Objective: It is controversial whether physicians' interactions with drug companies affect their behavior. To test the null hypothesis, that such interactions are not associated with physician behavior, we studied one behavior: requesting that a drug be added to a hospital formulary.
Design: Nested case-control study.
Setting: University hospital.
Participants: Full-time attending physicians. Case physicians were all 40 physicians who requested a formulary addition from January 1989 through October 1990. Control physicians were 80 randomly selected physicians who had not made requests.
Main exposure measure: Physician interactions with drug companies, as determined by survey of physicians (response rate, 88% [105/120]).

::::

■ Task prompt
Continue the study abstract on physicians' interactions with drug companies and hospital formulary requests from where it stops.

■ Entries shown
::::

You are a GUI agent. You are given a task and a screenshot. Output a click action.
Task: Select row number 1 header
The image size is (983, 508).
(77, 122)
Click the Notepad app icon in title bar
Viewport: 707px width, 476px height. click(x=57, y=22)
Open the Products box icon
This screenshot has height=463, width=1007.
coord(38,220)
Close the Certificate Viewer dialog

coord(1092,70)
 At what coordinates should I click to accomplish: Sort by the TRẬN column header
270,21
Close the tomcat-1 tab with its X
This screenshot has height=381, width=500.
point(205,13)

::::

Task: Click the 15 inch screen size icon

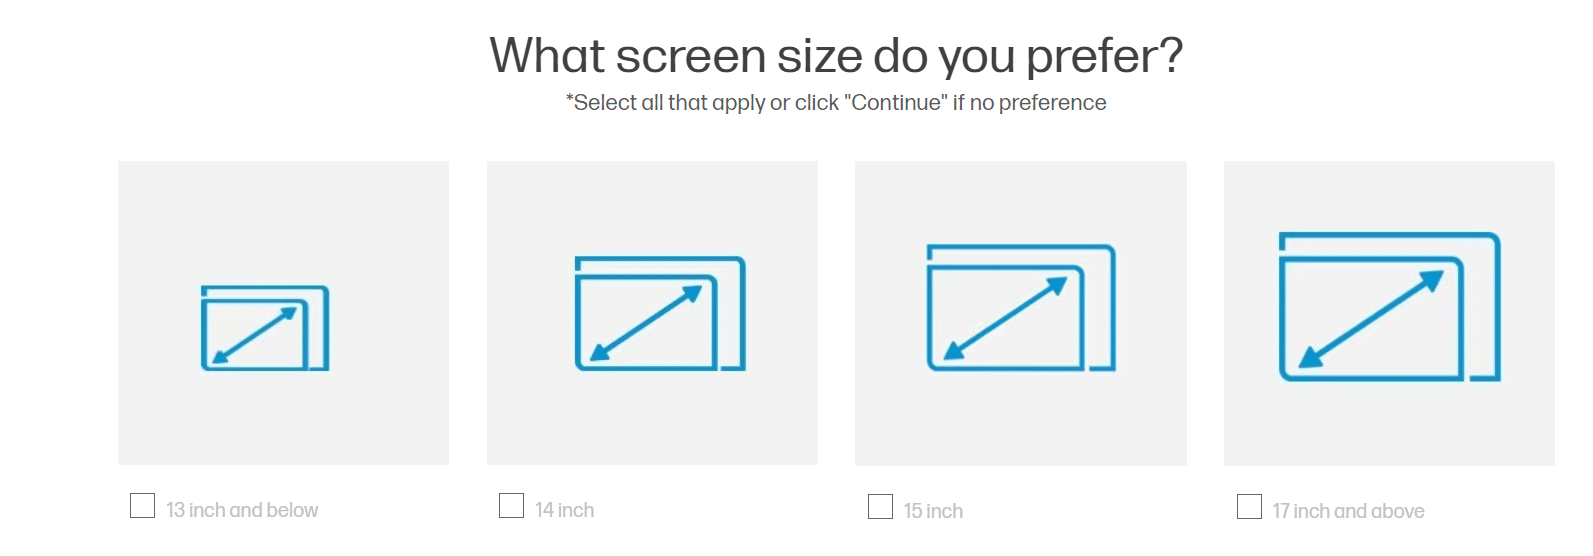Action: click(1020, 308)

::::

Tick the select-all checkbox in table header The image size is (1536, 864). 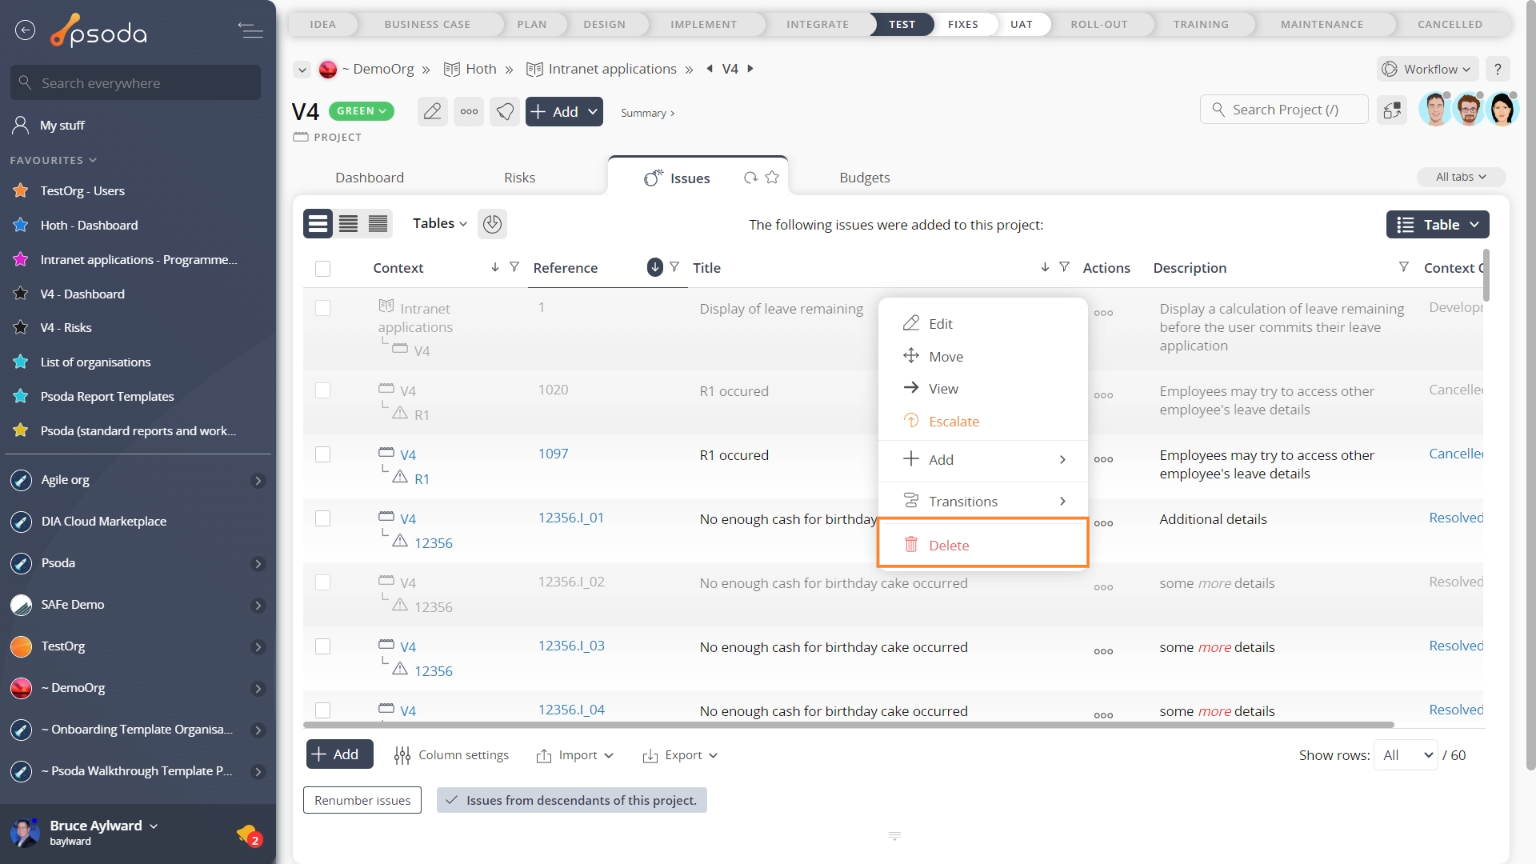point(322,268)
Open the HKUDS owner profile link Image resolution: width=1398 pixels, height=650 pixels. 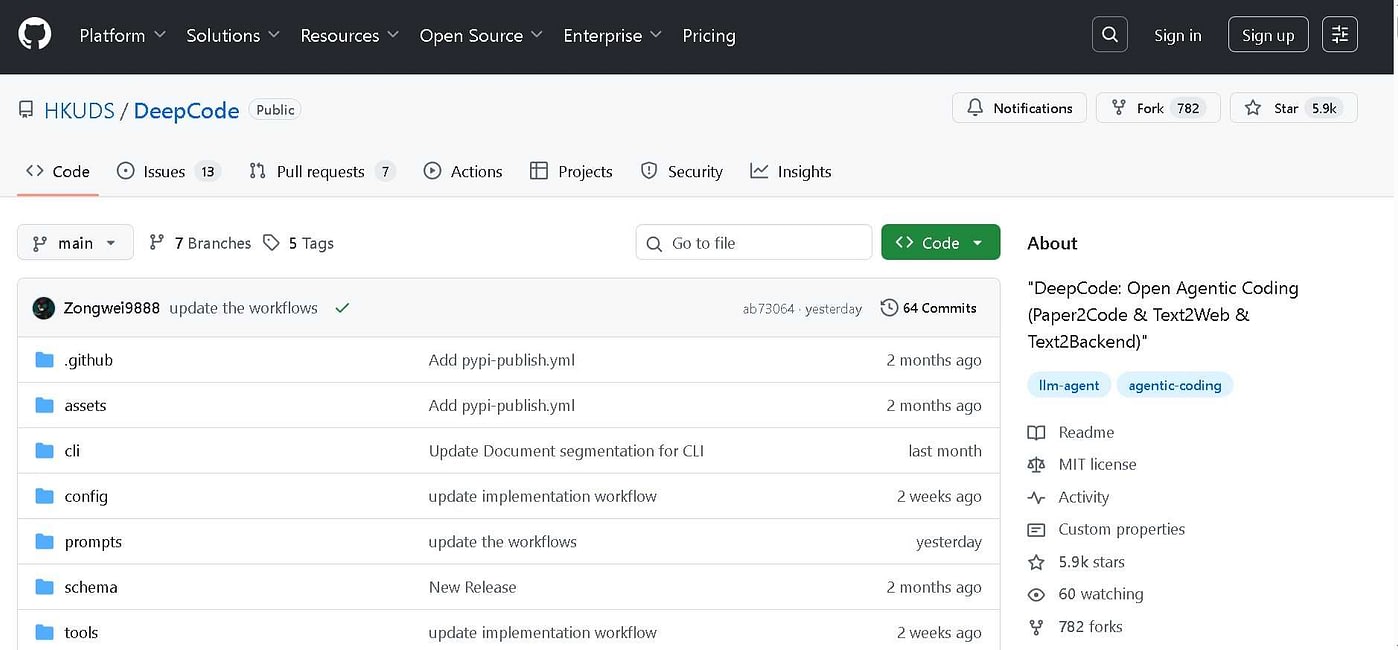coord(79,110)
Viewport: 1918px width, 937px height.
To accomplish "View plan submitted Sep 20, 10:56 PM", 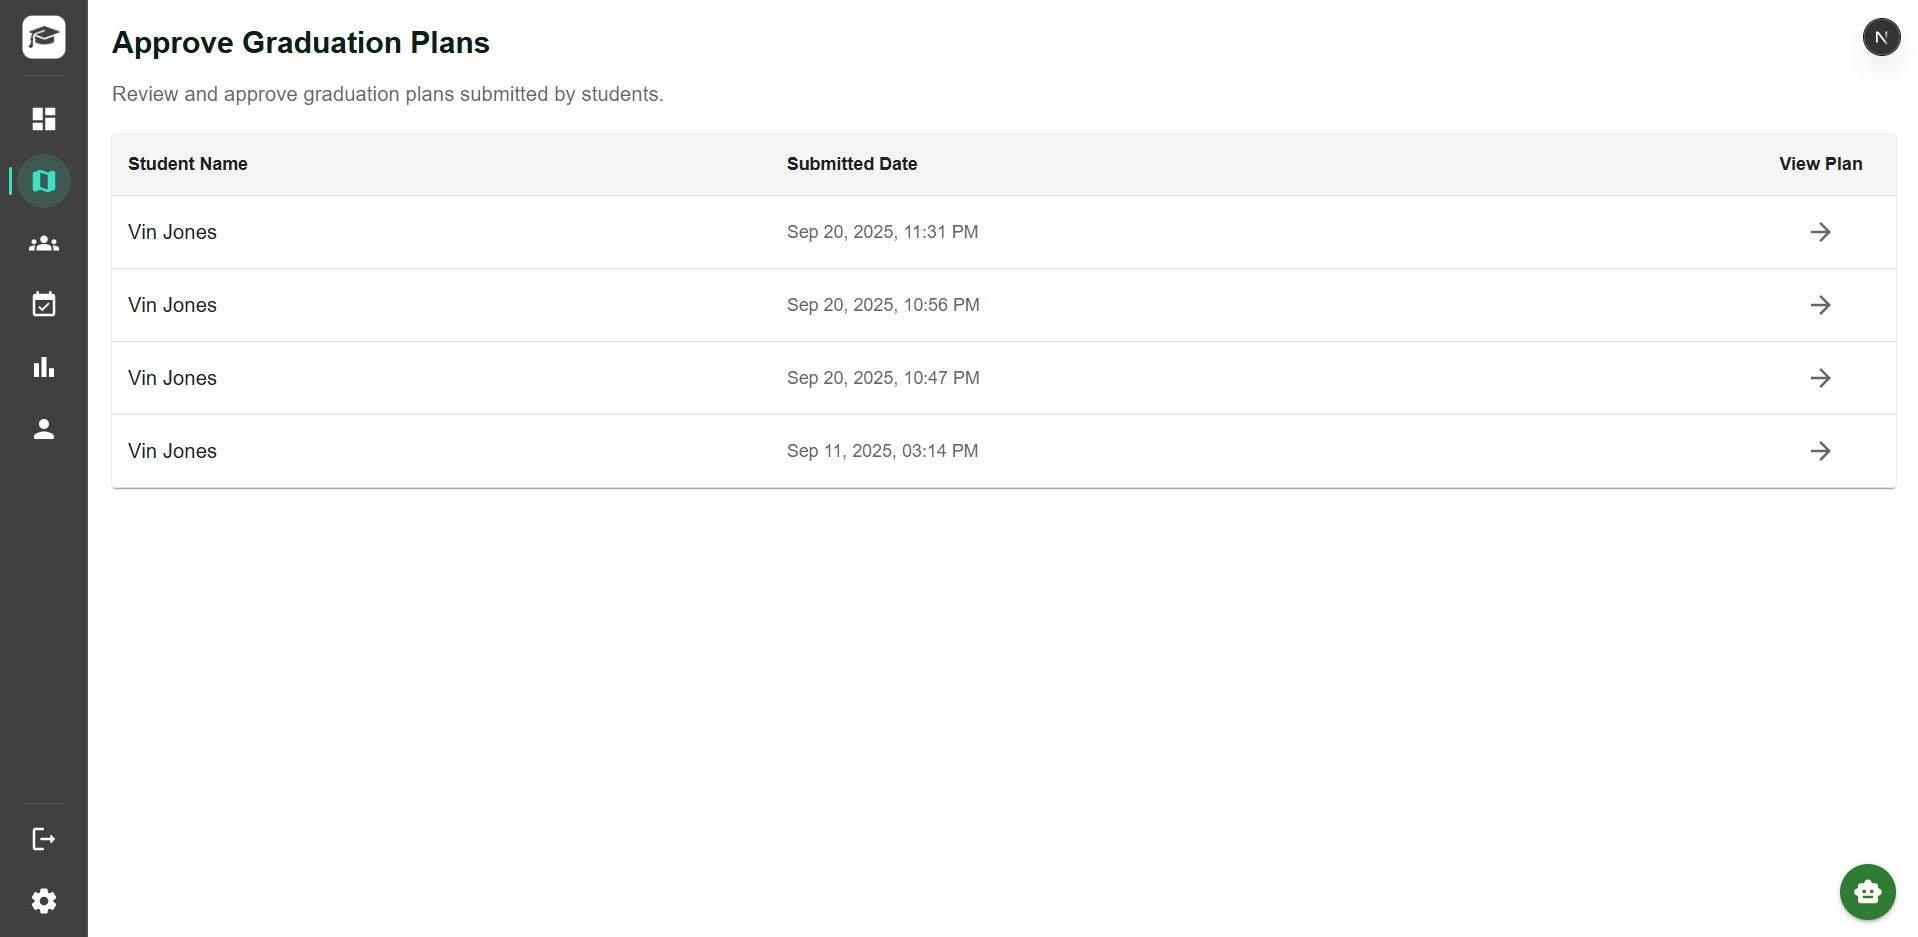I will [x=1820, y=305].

::::

■ Response
Results: Physicians who had requested that drugs be added to the formulary interacted with drug companies more often than other physicians; for example, they were more likely to have accepted money from companies to attend or speak at educational symposia or to perform research (odds ratio [OR], 5.1; 95% confidence interval [CI], 2.0 to 13.2). Furthermore, physicians were more likely than other physicians to have requested that drugs manufactured by specific companies be added to the formulary if they had met with pharmaceutical representatives from those companies (OR, 13.2; 95% CI, 4.8 to 36.3) or had accepted money from those companies (OR, 19.2; 95% CI, 2.3 to 156.9). These associations were consistent in multivariable analyses controlling for potentially confounding factors. Moreover, physicians were more likely to have requested formulary additions made by the companies whose pharmaceutical representatives they had met (OR, 4.9; 95% CI, 3.2 to 7.4) or from whom they had accepted money (OR, 1.7; 95% CI, 1.0 to 2.7) than they were to have requested drugs made by other companies.
Conclusion: Requests by physicians that drugs be added to a hospital formulary were strongly and specifically associated with the physicians' interactions with the companies manufacturing the drugs.